Senior Defense Scientist at the Defence Research and Development Canada-CORA

Dr. Boukhtouta is currently a senior defence scientist at the Defence Research and Development Canada – Centre for Operational Research and Analysis.  He earned a Ph.D. degree from the decision system and operations department, Laval University, and holds a MS degree in Civil Engineering from Sherbrooke University, both from Quebec, Canada. He is part of various national and international research and development programs involving academia, industry and government organizations. He led different projects for Canadian Department of National Defense (DND) and he is a Subject Matter Expert providing advice to senior decision makers about innovation and disruptive technologies. His research interests include operations research and stochastic dynamic programming related fields, applied to defense logistics, planning, routing and scheduling problems. Dr. Boukhtouta coauthored a scientific book and many technical publications.

 


Semantics supporting proportionality in crisis management

Managing the balance between escalation and business continuity in densely populated area’s based on improved information management performance.

The availability of data about vulnarable objects, such as hospitals, child care centres, elderly care homes, shelters, about effect escalation data such as chemical storages and data about transportation of dangerous goods over land and over water and even the data about water supply for fire brigade trucks does not occur by it self. To achieve a minimum level of quality of that data requires constant care and maintenance and explanation about the necessity of such data exchange. The practitioners in the Dutch Safety regions recognise the need for readily available data and therefore they invest constantly in data availability. It is a hard to justify these costs to inside managers and to outside data owners until it is too late. The scientist could help the practitioners with clear metrics that clarify reasonable efforts

The research question implied is whether information management performance can be measured. The speaker’s position is, that – unlike with ICT performance measurement in general – in the case of crisis management  there is a better basis for a metric for information handling. Over the years as an officer on duty and as system designer, dr. Peters worked on decomposition and analyses of  the causal relation between the data made available and its effect on the ‘common operational picture’. He will present several real-life instances of incidents and simulations of incidents where improved technical support and improved data availability in turn improved the Netcentric shared visualisation of the trigger event, its effects and the mitigation actions over time. The claim is that proportionality and improved metrics would better justify preparation and data sharing before incidents occur, thereby enabling better crisis management when it happens.

Rob Peters Ph.D.
Schiphol Safety Region

Rob Peters has been crisis information officer for the Dutch Schiphol Safety Region at Silver and Gold level for the last seven years.

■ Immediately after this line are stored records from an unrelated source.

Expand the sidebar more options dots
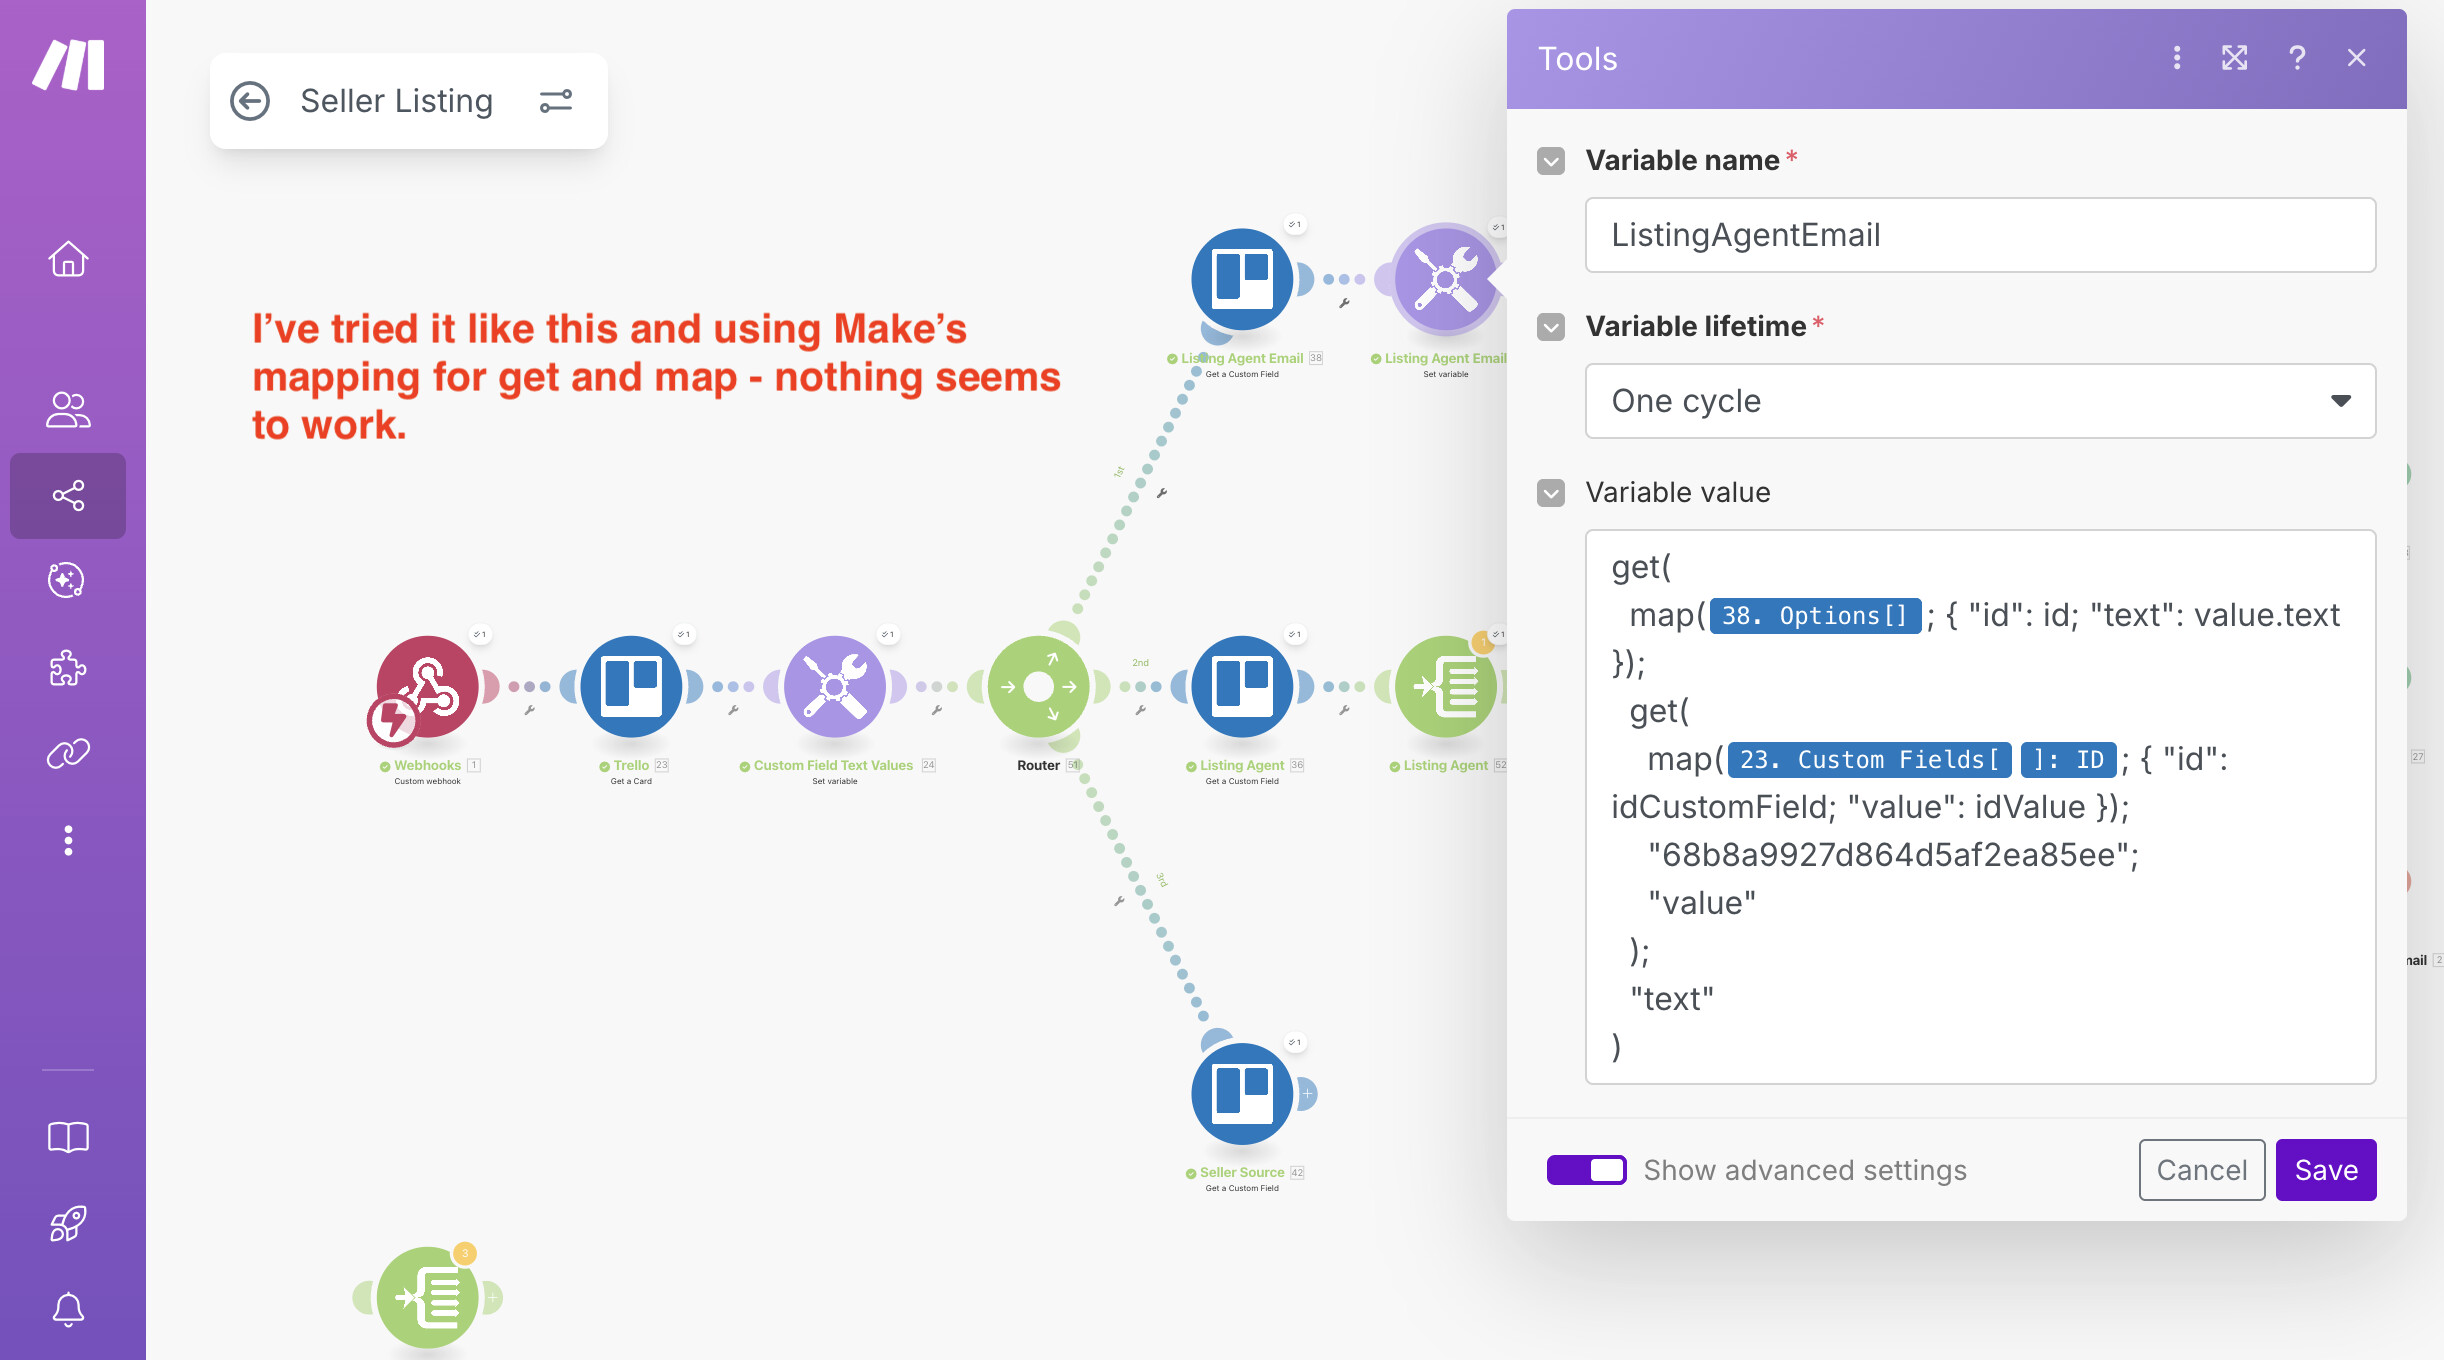The height and width of the screenshot is (1360, 2444). pos(68,840)
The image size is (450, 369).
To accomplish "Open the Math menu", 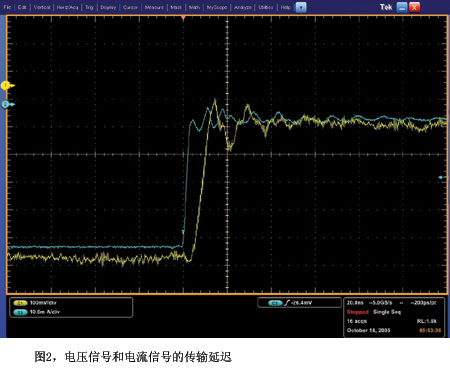I will click(x=194, y=7).
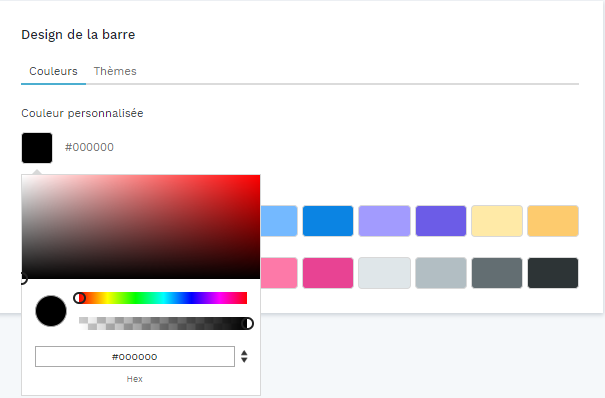
Task: Select the magenta pink color swatch
Action: click(328, 273)
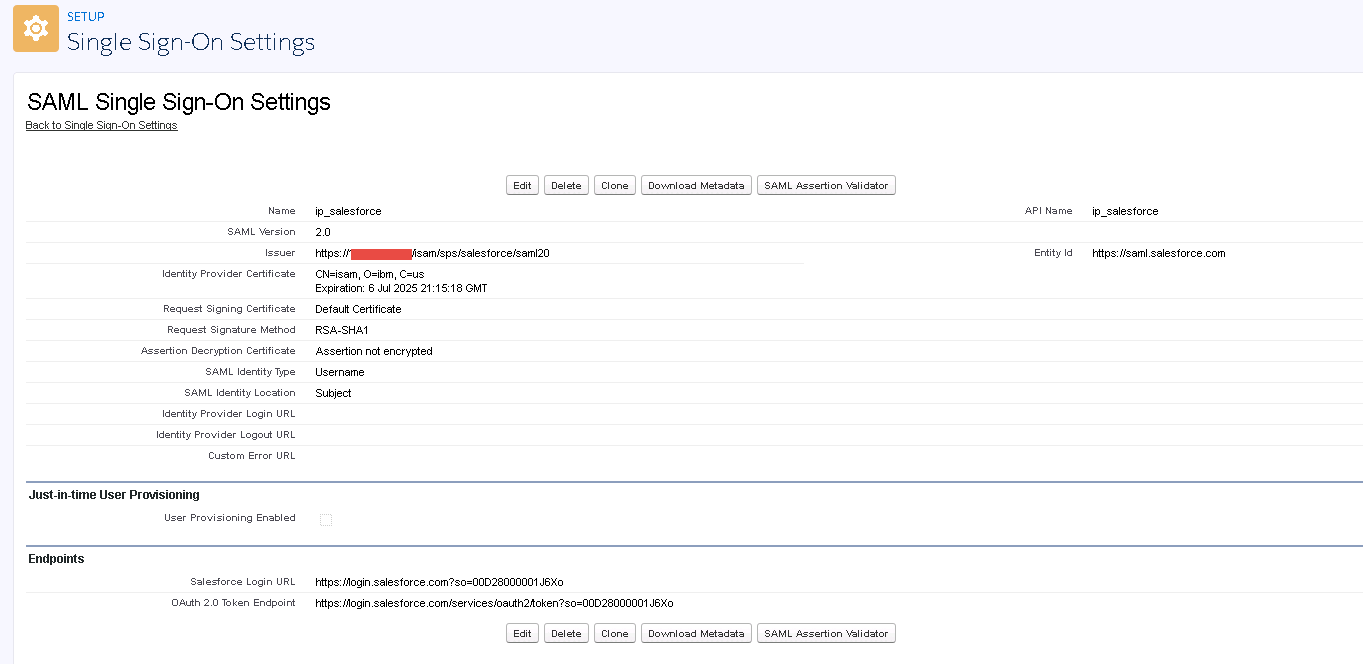Click the Entity Id saml.salesforce.com value
Image resolution: width=1363 pixels, height=664 pixels.
pos(1157,253)
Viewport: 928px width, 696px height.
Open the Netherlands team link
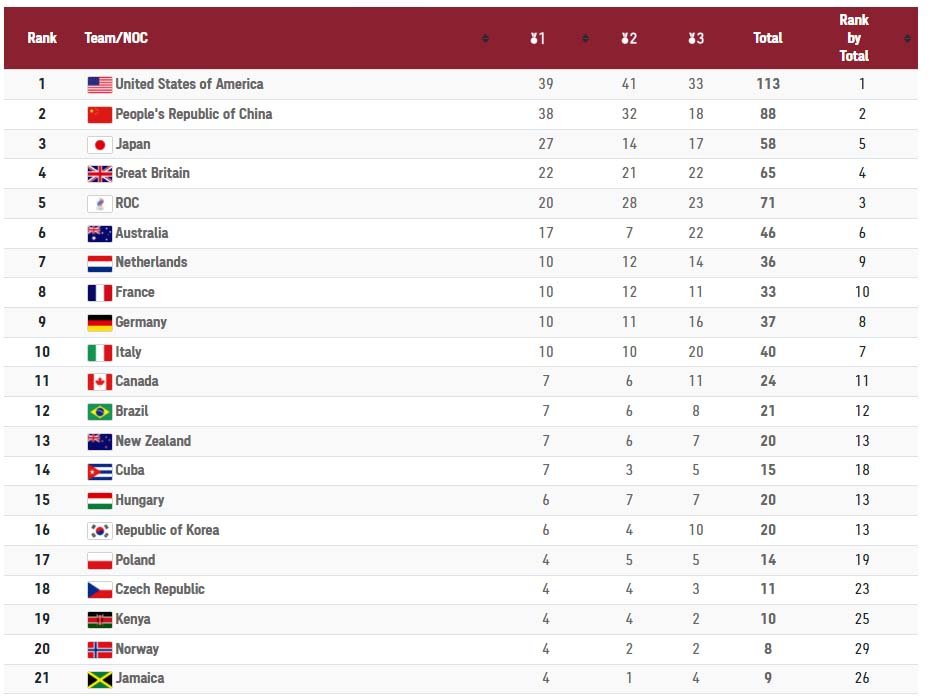pos(151,263)
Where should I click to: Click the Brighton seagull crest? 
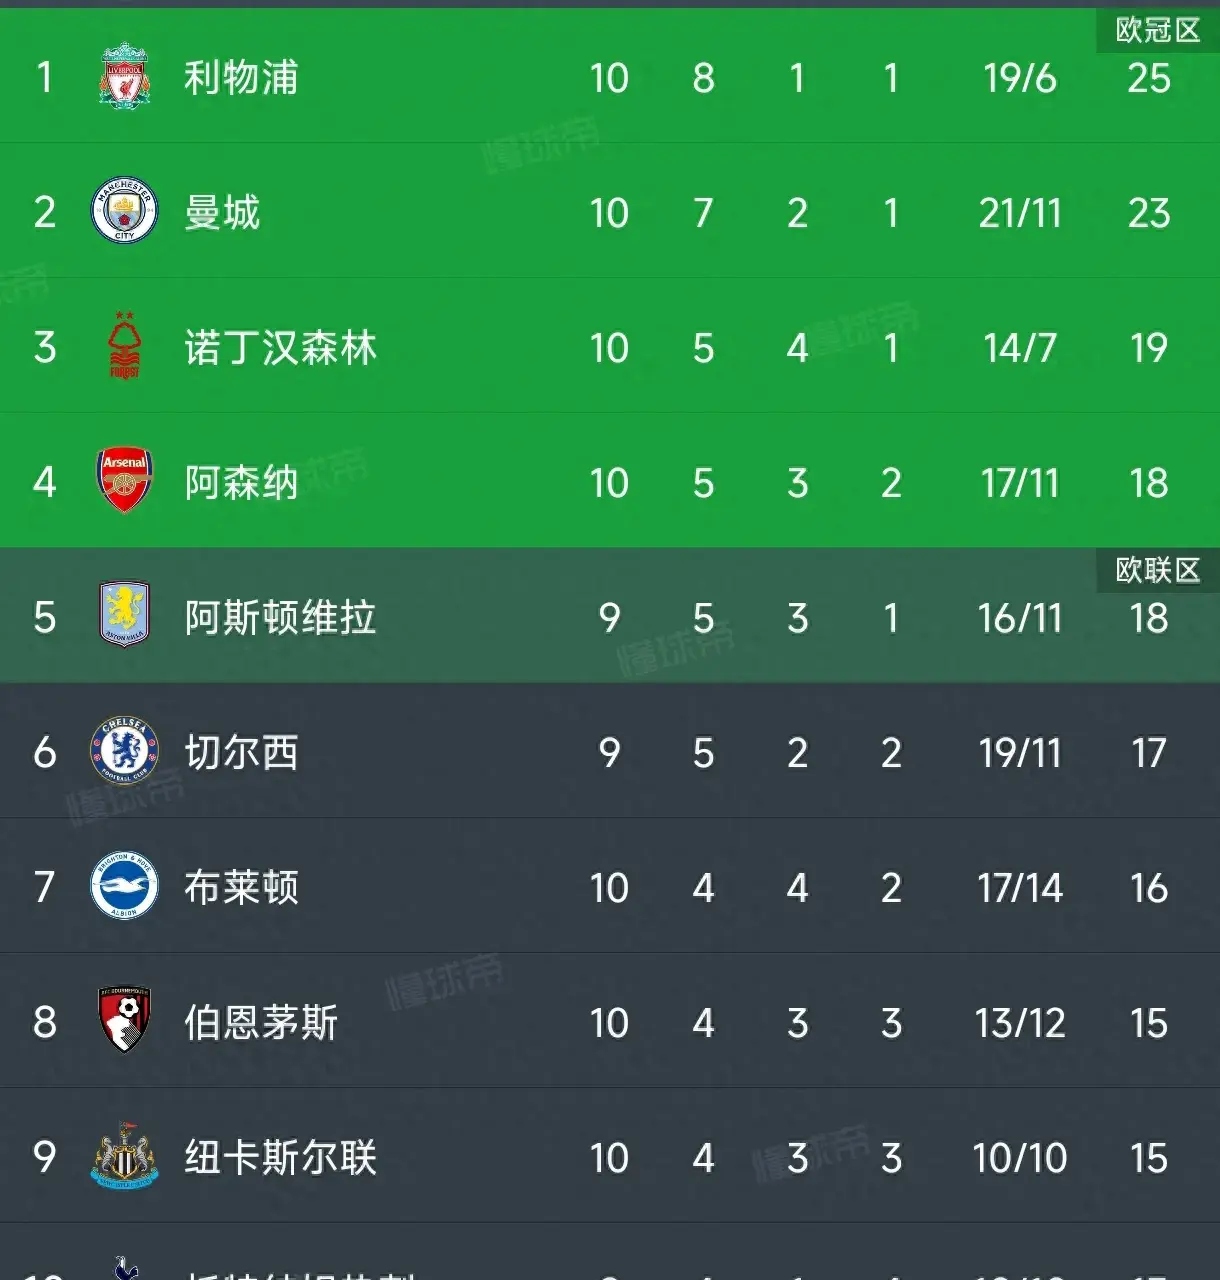(x=124, y=886)
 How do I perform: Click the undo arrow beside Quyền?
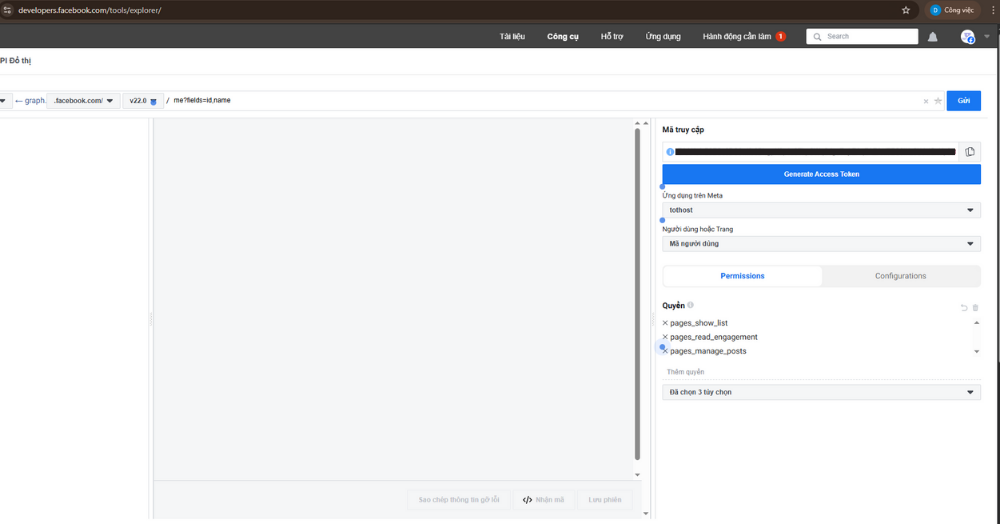pyautogui.click(x=964, y=307)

He initiated the Dutch information sharing reference architecture for all Dutch Safety regions. Together with the Dutch National expert team, he chaired most efforts in improving and integrating the National crisis management system (LCMS) with geo-data sources, real time sensor data, the different dispatch systems, the flooding monitoring systems and other sources such as Corporate or transport data.  His team was especially focussed on the design of semantic cross-sector integration. In 2017, Rob received the Digital Government Excellence Award for the design of a crisis management platform that enabled more balanced trade-offs between societal continuity and crisis decision making. Rob has been involved or leading in over 8 European research projects, 4 of which were related to disaster management.   He earned a PhD on geographic representation of legal constraints in spatial planning from the University of Amsterdam in 2016.